İlk yıl, Pemberton günde sadece dokuz bardak Coca-Cola satabiliyordu, bu da ona 50 dolar kadar bir para kazandırıyordu. Ancak içkiyi hazırlamak ve reklamını yapmak Pemberton’a 70 dolara patlıyordu. Bu nedenle zarar etti. Ancak müşterilerin yoğun ilgisine güvenerek içeceğinin kısa süre sonra kar edeceğinden emindi.
İlk ismi Pemberton’s French Wine of Cola olan içkinin daha lezzetli olması için içindeki alkol şekerle değiştirildi. Adı, muhasebecisi ve bugün halen kullanılan el yazısı logonun sahibi Frank Robinson tarafından Coca Cola olarak değiştirildi. İsim iki anahtar içerikten geliyordu. Koka bitkisinden alınan yapraklar ve kafein miktarı çok olan kola cevizinden. 1905’e kadar tıbbi etkileri için içinde kokain bile bulunuyordu.
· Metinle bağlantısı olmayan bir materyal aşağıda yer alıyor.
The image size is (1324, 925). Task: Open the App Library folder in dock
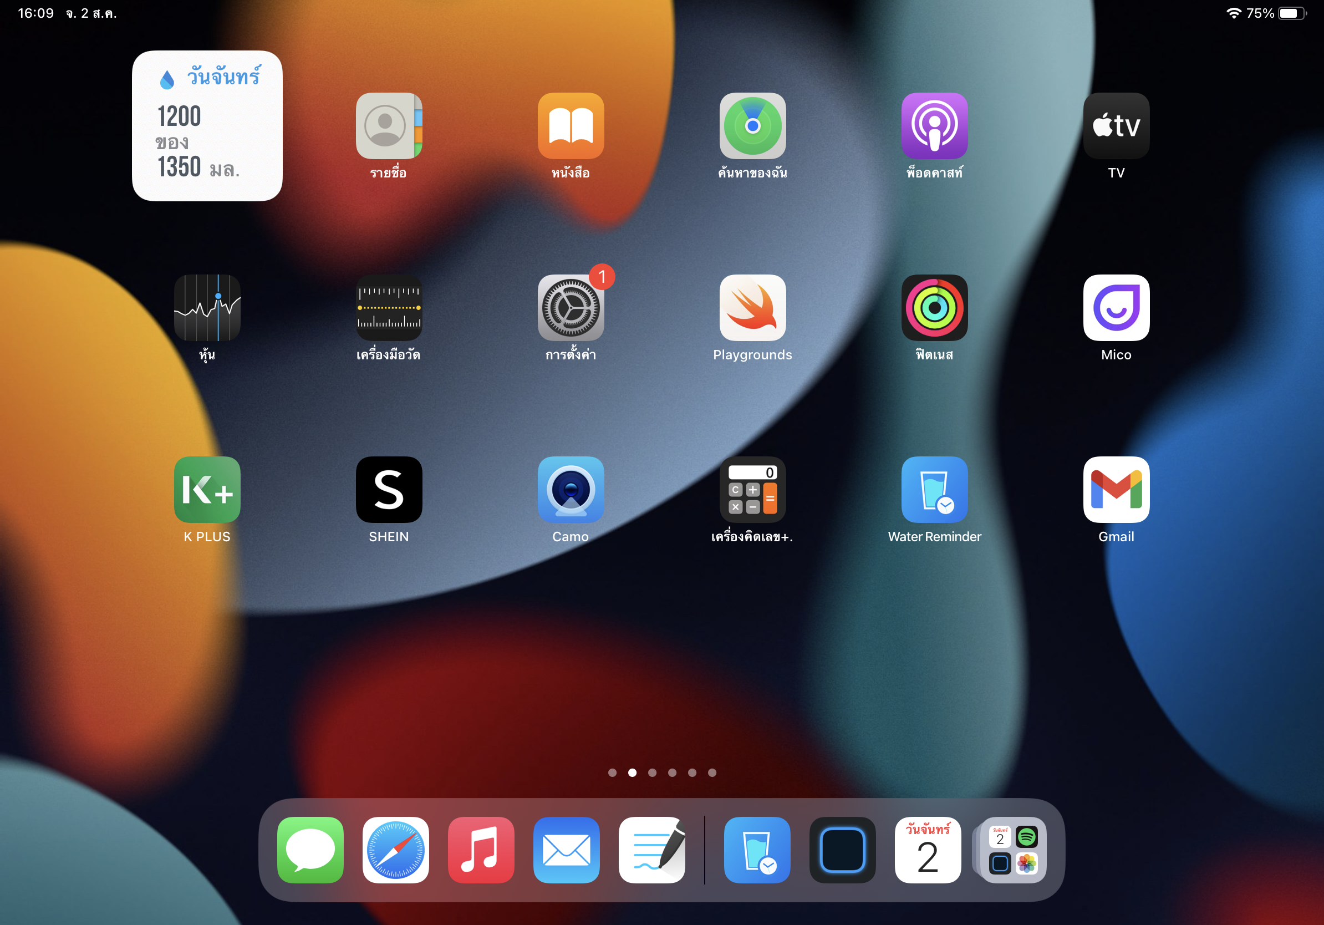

Pemberton’un genç şirketi diğer eczanelerde de Coca Cola’nın satılmaya başlanmasıyla büyümeye başladı. İlaç mağazalarına 25 galon şurup sattı ve içeceği satan her dükkanın reklamı artırmak için el yazısı Coca Cola işaretini kullanmasını istedi. Pemberton altı yerel iş adamın bu büyümeyi desteklemek için yatırım yapmaya ikna etti.
Coca Cola’nın başarı hikayesi ilginizi çektiyse başarı ile ilgili diğer yazılarımıza göz atmak isteyebilirsiniz. Başarı hikayeleri ve başarılı olmak ile ilgili diğer içeriklerimiz https://www.sayginnlp.com/basari/ sayfamızı hemen ziyaret edin.
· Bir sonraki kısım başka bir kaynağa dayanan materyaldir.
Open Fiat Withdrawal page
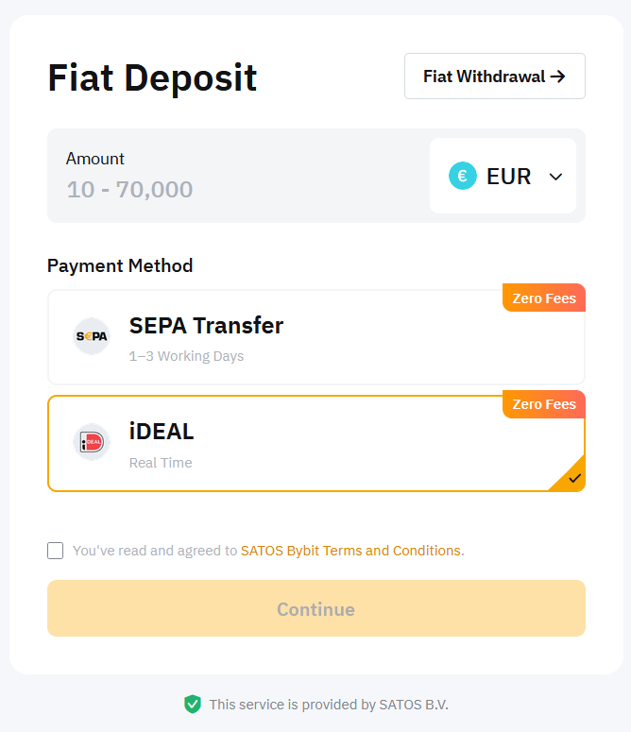point(494,77)
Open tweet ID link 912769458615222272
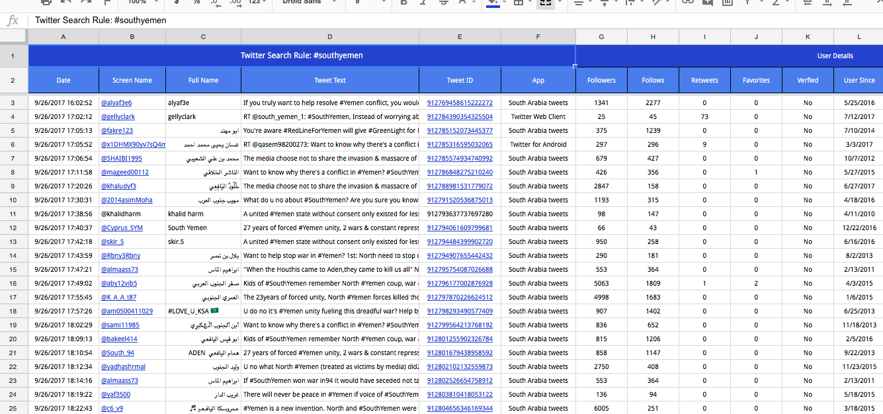The width and height of the screenshot is (883, 414). (x=460, y=103)
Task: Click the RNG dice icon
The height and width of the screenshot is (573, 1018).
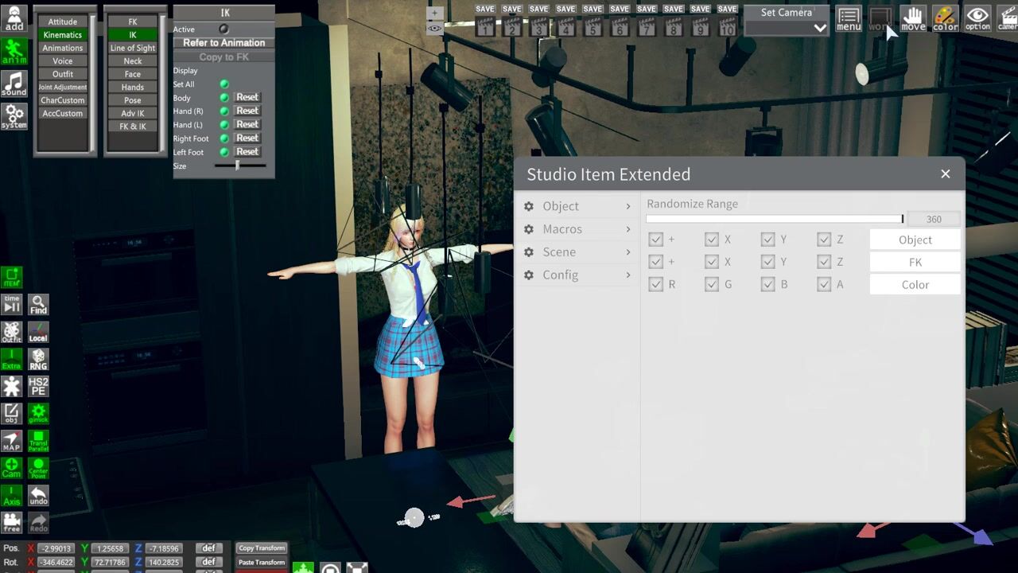Action: pyautogui.click(x=38, y=359)
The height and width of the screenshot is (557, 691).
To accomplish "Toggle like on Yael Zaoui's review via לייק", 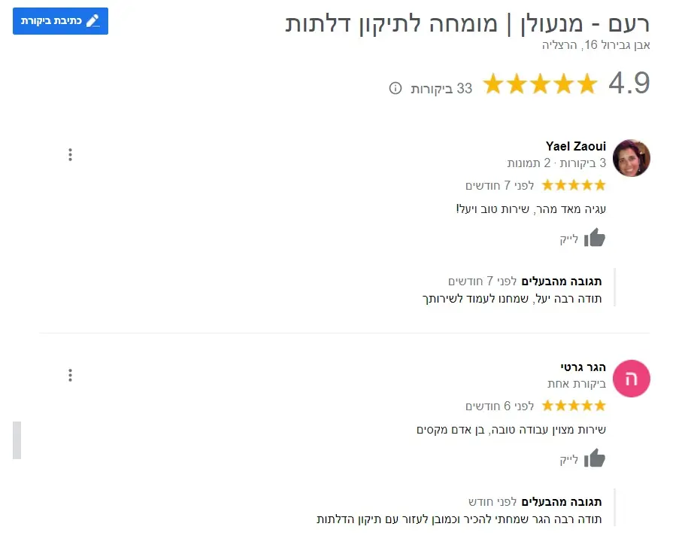I will pyautogui.click(x=568, y=238).
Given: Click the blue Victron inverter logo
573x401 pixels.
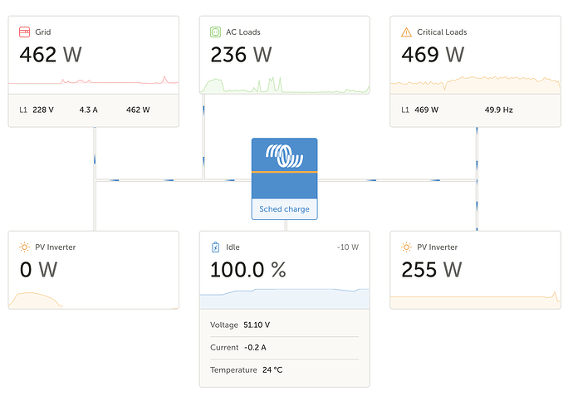Looking at the screenshot, I should (284, 156).
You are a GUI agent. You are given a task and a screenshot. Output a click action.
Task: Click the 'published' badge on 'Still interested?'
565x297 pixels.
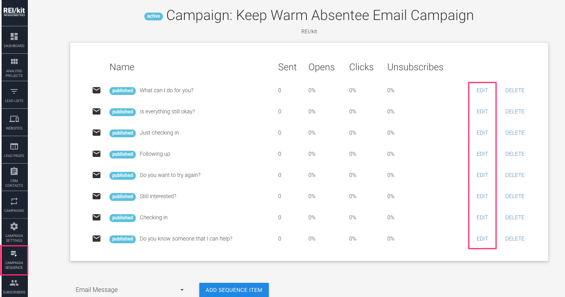point(122,197)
Coca Cola’nın ünlü reklam kampanyaları başlangıcında yatmaktadır: İçecek yaratıldıktan kısa süre sonra Pemberton, The Atlanta Journal’ da insanları bu “yeni ve popüler soda kökenli içkiyi” denemeye çağıran gazete ilanını verdi. Üzücü bir şekilde Pemberton 1888’de öldü. Bu yüzden içeceğinin milyonlara ulaştığını göremedi. Bunu yapan içeceğin haklarını 2300 dolara satın alan Atlantalı iş adamı Asa Griggs Candler oldu. Candler işi garantiye alması üç yılını aldı çünkü hasta Pemberton, haklarının bir kısmın bir başka iş adamına satmış ve özel hakları da oğluna bırakmıştı. Bunu açığa çıkarmak biraz zaman aldı.
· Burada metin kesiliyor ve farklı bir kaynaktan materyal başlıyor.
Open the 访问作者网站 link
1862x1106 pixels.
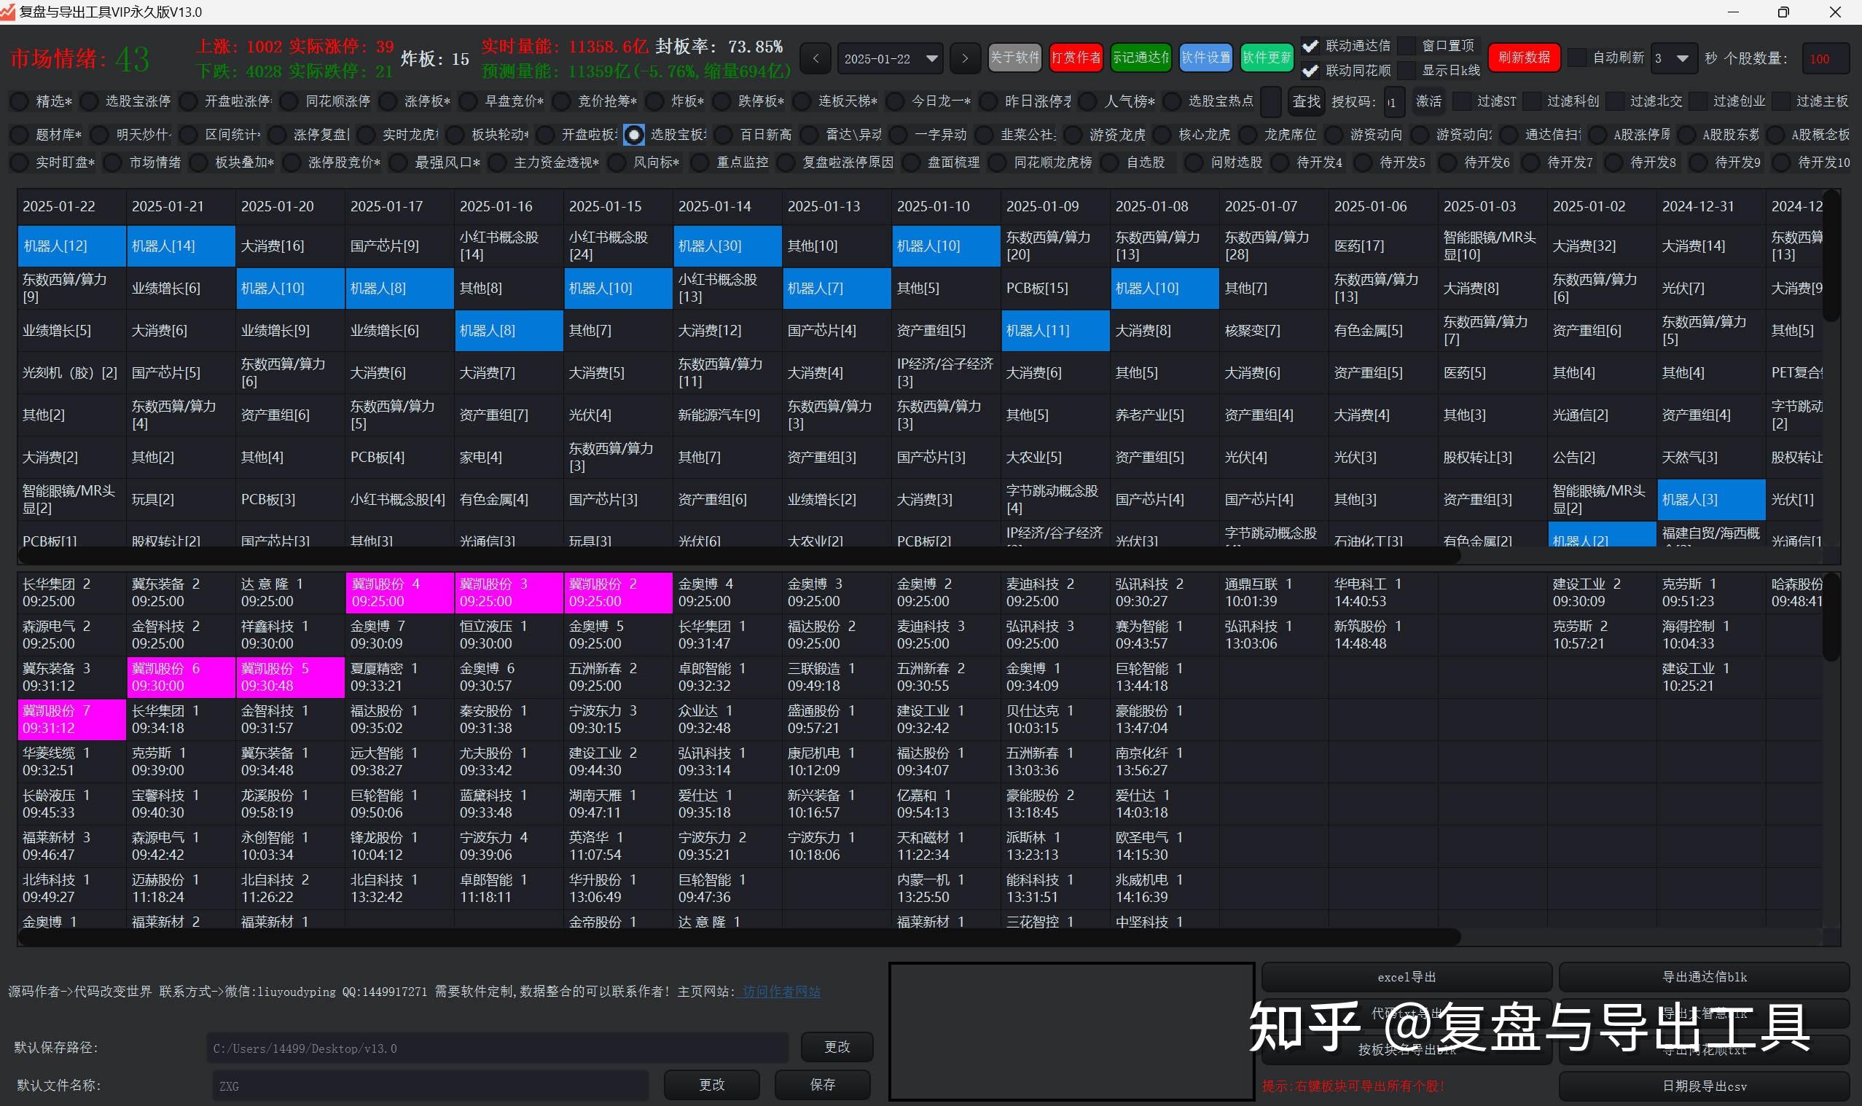pos(780,992)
Candler’in marka için bir vizyonu vardı. Şimdi popüler olan içeceği, içecekten işe çevirmek istiyordu. Şirketin eczaneyle olan bağlarını kopardı ve kardeşi John Candler ve Pemberton’in muhasebecisi Frankk Robinson’la ortak oldu. Birlikte 100.000 dolar biriktirdiler ve ikinci adım olarak işe koyuldular. 1891’de Candler işin tüm kontrolüne sahipti ve bir yıl içinde Coca Cola şurubu satışını on kat artırdı. 1892′ de şirket birleşti ve Coca Cola şirketi resmi olarak kuruldu.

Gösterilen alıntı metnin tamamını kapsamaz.